[Collection entries]
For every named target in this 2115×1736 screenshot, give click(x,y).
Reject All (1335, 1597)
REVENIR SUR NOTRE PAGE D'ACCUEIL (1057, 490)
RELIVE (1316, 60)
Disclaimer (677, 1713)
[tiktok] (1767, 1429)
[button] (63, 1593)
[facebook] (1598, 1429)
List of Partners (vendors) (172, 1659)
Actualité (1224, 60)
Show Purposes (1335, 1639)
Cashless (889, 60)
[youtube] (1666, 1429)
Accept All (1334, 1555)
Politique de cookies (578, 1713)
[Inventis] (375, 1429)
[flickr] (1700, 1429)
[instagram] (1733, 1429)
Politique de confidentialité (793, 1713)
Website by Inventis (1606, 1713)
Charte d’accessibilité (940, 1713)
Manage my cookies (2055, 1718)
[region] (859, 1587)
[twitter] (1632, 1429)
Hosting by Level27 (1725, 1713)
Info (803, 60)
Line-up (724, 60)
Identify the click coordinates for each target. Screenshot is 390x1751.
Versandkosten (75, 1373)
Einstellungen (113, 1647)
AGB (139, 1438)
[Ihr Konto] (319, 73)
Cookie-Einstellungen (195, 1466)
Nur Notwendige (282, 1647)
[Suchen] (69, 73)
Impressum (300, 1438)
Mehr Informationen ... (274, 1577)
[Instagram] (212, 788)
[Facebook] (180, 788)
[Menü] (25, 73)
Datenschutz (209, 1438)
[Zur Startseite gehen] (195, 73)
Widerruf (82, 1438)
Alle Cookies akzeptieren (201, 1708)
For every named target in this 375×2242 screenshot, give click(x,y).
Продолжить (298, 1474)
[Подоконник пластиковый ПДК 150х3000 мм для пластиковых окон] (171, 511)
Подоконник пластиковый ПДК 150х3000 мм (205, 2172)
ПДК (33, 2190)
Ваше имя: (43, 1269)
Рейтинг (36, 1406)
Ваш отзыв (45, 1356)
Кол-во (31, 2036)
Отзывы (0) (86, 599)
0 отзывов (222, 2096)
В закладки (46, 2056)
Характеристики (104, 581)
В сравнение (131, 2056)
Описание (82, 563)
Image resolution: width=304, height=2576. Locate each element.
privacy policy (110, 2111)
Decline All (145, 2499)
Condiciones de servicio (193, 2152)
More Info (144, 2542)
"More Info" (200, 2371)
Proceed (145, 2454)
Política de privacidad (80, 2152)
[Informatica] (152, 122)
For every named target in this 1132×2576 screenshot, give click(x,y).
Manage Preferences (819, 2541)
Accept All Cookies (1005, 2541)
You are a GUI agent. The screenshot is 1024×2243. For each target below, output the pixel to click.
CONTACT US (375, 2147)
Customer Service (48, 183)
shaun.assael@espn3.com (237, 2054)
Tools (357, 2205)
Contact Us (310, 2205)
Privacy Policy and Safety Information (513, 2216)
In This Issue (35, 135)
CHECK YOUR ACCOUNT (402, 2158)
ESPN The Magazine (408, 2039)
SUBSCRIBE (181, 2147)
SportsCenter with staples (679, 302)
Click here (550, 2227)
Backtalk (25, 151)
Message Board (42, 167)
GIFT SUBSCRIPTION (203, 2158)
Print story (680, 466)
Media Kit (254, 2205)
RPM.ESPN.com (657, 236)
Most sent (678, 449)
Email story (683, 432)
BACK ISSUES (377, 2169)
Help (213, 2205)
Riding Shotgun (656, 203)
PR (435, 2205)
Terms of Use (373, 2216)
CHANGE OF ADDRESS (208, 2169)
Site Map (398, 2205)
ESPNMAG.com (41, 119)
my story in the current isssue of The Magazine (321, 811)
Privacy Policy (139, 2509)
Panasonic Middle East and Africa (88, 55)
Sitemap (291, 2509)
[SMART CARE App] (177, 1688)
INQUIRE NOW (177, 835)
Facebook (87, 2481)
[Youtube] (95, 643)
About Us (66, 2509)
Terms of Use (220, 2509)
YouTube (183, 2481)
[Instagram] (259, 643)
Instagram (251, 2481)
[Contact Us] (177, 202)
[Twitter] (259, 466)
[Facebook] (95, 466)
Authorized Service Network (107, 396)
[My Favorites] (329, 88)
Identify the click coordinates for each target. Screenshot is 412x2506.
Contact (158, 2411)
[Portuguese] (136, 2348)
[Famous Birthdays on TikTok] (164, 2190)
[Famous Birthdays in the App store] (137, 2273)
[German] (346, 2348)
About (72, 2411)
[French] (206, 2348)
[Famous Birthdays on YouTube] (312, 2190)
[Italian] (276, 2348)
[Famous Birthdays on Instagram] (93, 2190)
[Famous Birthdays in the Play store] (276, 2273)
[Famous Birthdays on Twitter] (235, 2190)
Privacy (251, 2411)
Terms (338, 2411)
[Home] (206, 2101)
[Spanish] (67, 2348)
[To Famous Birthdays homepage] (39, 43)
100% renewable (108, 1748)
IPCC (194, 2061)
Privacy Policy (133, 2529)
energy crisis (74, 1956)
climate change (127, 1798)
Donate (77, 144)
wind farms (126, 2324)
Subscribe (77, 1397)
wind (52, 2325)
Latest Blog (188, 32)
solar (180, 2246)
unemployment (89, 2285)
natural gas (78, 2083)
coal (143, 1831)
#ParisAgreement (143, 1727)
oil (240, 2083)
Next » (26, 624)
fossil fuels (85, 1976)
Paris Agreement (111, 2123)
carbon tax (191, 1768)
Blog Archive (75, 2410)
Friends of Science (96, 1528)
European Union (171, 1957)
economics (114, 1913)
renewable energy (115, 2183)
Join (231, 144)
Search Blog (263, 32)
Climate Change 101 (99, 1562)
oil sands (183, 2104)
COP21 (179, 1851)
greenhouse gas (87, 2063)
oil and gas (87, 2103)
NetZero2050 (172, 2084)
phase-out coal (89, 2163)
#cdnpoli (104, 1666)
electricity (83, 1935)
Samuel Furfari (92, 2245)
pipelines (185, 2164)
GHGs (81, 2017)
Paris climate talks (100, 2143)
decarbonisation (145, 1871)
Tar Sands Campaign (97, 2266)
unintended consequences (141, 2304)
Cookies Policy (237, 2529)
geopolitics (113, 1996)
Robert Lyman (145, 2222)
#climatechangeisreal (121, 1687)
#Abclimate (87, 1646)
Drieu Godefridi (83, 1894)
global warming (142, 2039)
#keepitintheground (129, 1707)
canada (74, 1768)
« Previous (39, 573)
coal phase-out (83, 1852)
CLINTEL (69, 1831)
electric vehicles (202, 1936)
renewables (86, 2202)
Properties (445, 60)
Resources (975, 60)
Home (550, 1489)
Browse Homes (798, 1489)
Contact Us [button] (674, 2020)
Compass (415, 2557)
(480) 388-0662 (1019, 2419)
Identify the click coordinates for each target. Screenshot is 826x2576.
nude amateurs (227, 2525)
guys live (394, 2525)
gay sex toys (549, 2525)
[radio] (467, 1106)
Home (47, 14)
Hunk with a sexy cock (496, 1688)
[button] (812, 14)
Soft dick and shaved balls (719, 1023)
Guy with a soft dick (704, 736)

EXERCISE BRIEF:
Report how many lines of the entries above contain the word "Service", giving the number by itself.

YOUR SOLUTION:
2